Fancy yourself as a virtual Valentino Rossi? Reckon you could beat John McGuinness around the TT course from the comfort of your sofa? If the answer to either question is yes, you’d better plan on cancelling your social life for the rest of 2017.
From the days of Super Hang On and Road Rash to the current crop of simulators, motorcycles have always made interesting subjects for computer games – and this year there are a trio of potential blockbusters coming to satisfy even the most discerning armchair racer.
Out this Friday is the eagerly anticipated MotoGP17. As the name suggests, it’s the official video game of the MotoGP World Championship and allows you to play as, or against, virtual versions of the world’s fastest racers, including Rossi, Maverick Vinales and Marc Marquez.
As in previous years, Italian software house Milestone has painstakingly recreated the various bikes and tracks from the championship and covers the Moto2 and Moto3 classes as well as the top series.
Just like before, you can play a single race, a full championship or take on a career mode, where you start at the bottom in a lowly Moto3 team, getting offers of better bikes in bigger championships as your results improve.
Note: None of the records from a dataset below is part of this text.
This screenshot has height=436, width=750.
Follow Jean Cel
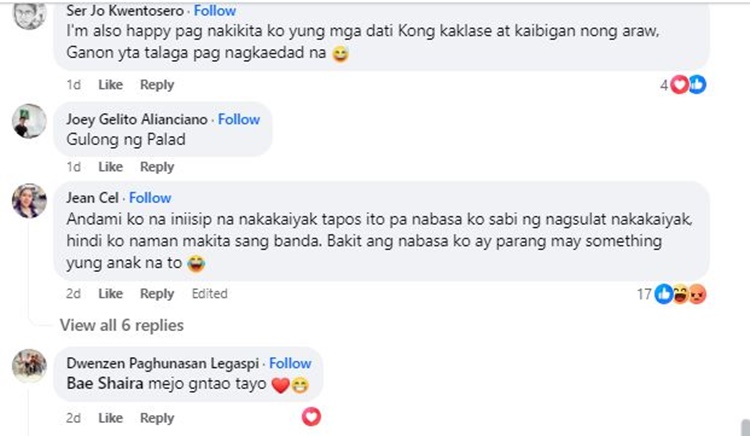150,197
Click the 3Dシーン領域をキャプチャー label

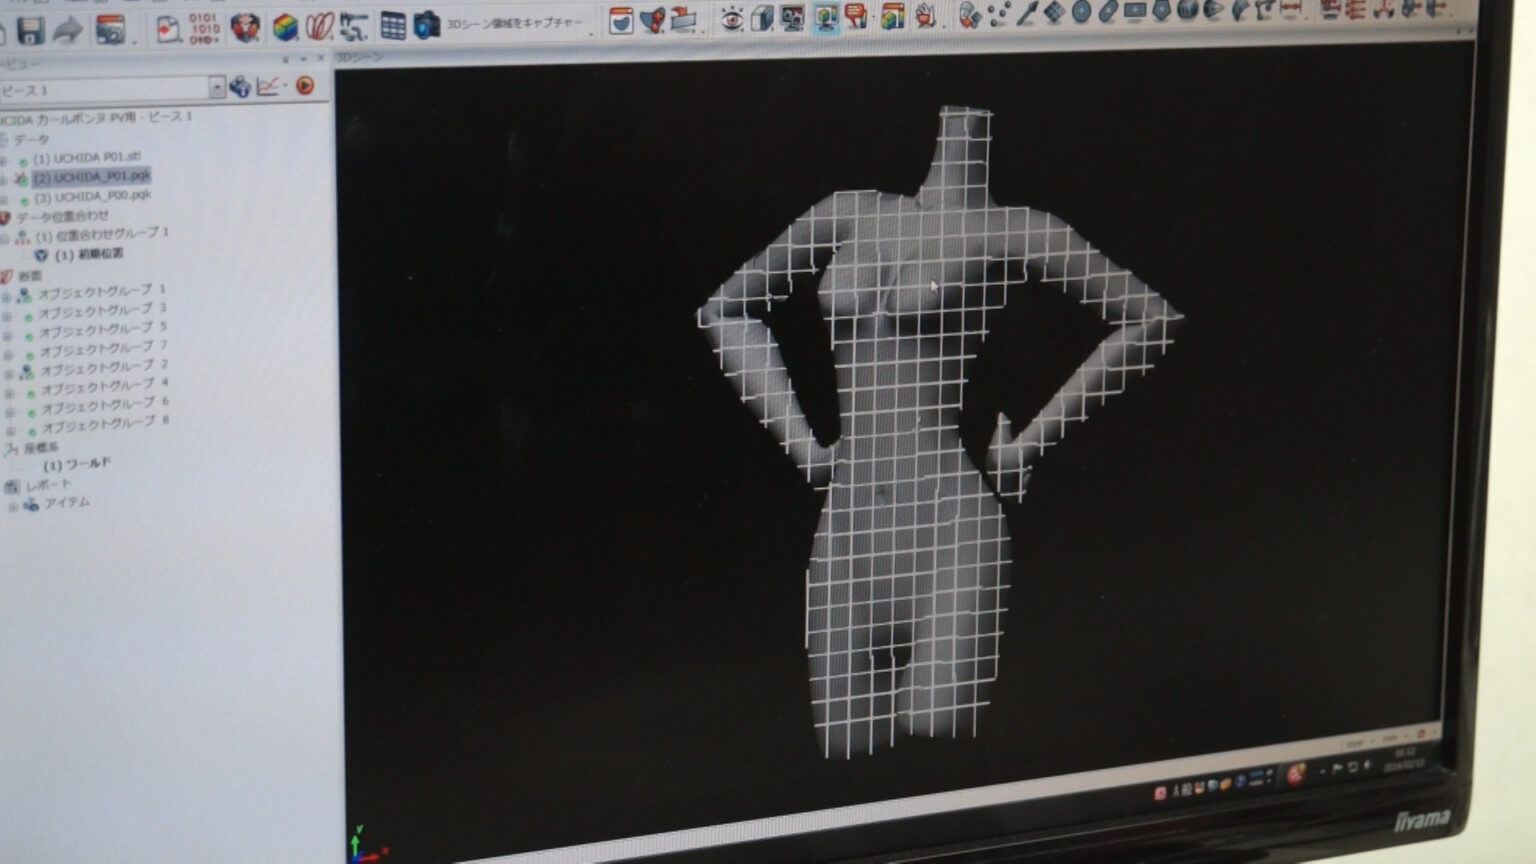click(x=514, y=23)
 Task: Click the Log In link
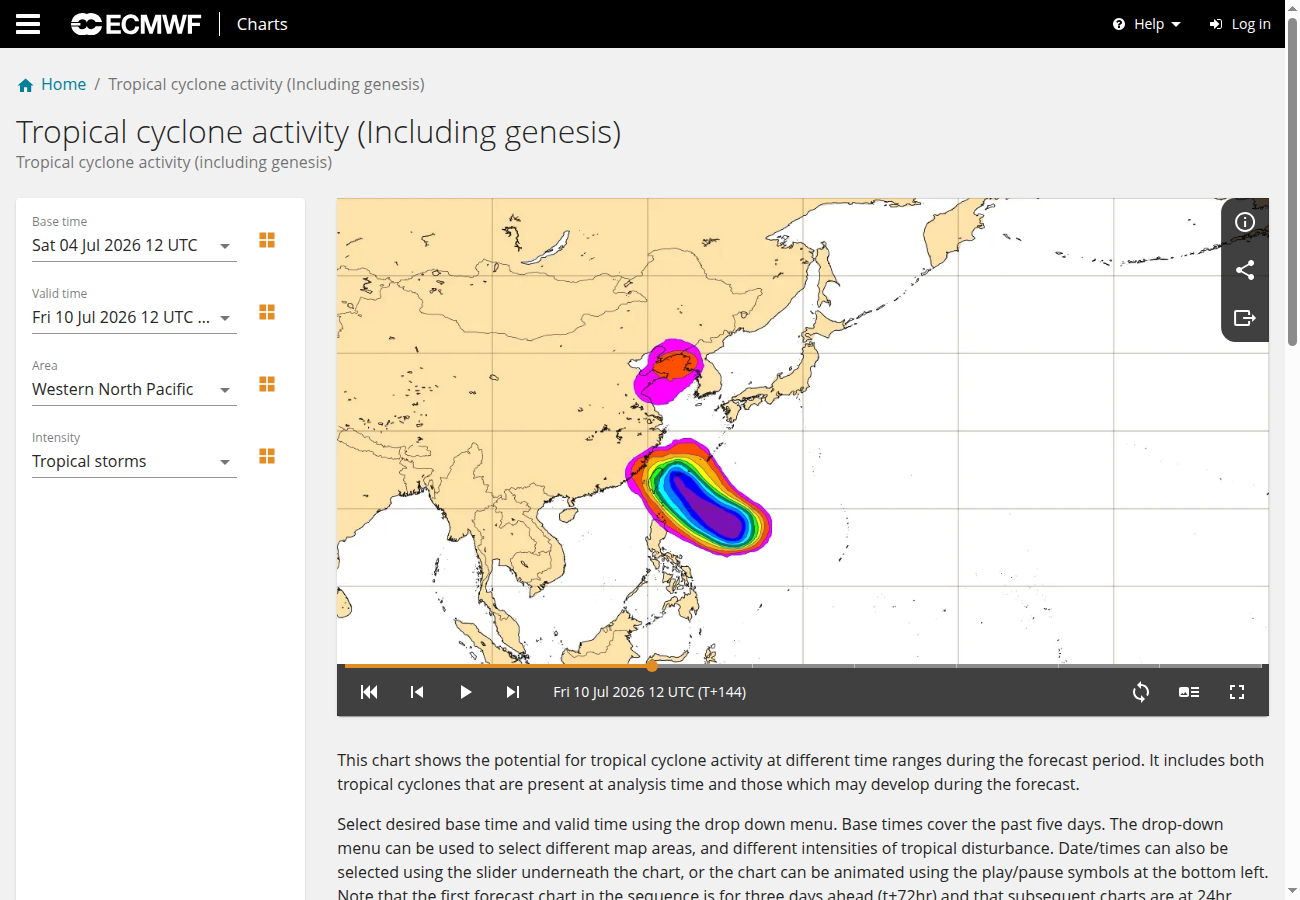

A new addition to the 2017 version of the game is that career mode can start in the Red Bull Rookies, a KTM-powered one-make series for 13-18 year olds. Also new is a team manager mode that, as the name suggests, sees you trying to get results from the other side of the pit wall.
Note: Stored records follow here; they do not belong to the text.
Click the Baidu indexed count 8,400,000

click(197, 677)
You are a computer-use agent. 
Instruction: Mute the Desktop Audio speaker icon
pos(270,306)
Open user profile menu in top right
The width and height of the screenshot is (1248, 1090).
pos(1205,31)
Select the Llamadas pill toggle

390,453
As always, MotoGP17 can be played as an easy short lap race or a rock hard simulator where all the various sessions are accurately played out in real time. It’s out this Friday (June 15), on the Xbox One and Playstation 4.
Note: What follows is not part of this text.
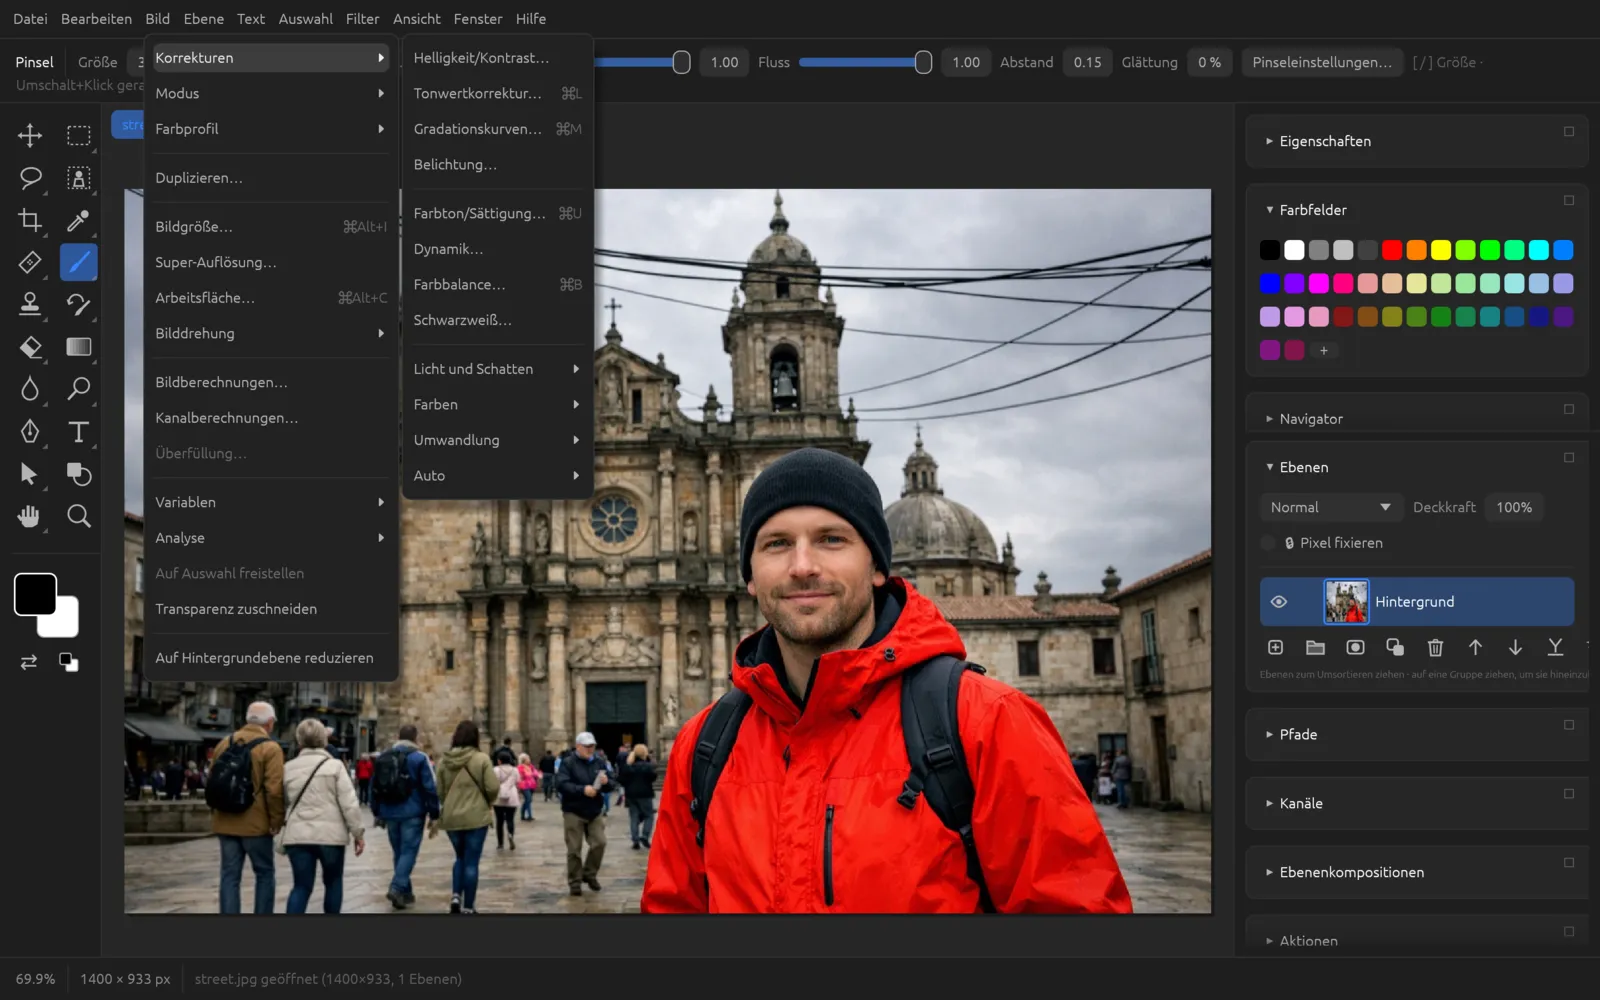Pick the red color swatch
Image resolution: width=1600 pixels, height=1000 pixels.
tap(1392, 250)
If MotoGP’s just a bit too mainstream, it might be work waiting for the new Isle of Man TT game, called Ride on the Edge. The new game, out towards the end of the year, accurately depicts the monumental 37.73 mile Isle of Man TT course.
No exact release dates are available yet, but a beta version was available to play during last week’s TT festival, with several playable sections. Fans of real road racing have been waiting almost a decade for a new TT game and it looks to tick all the boxes, with a lot of work having gone into accurately recreating the circuit, riders and motorcycles. It’s still quite some way from being completed, but it should definitely be one for the Christmas list, that’s for sure.
And if dirt bikes are more your kind of thing, MXGP 3 has just been released. This is the official game of the FIM Motocross World Championship and, like MotoGP17, features all the real life tracks, riders and bikes recreated in digital form. Like the MotoGP game, it has been developed by Italian company Milestone, whose Ride series of games are also available and feature computer incarnations of classic and modern road bikes.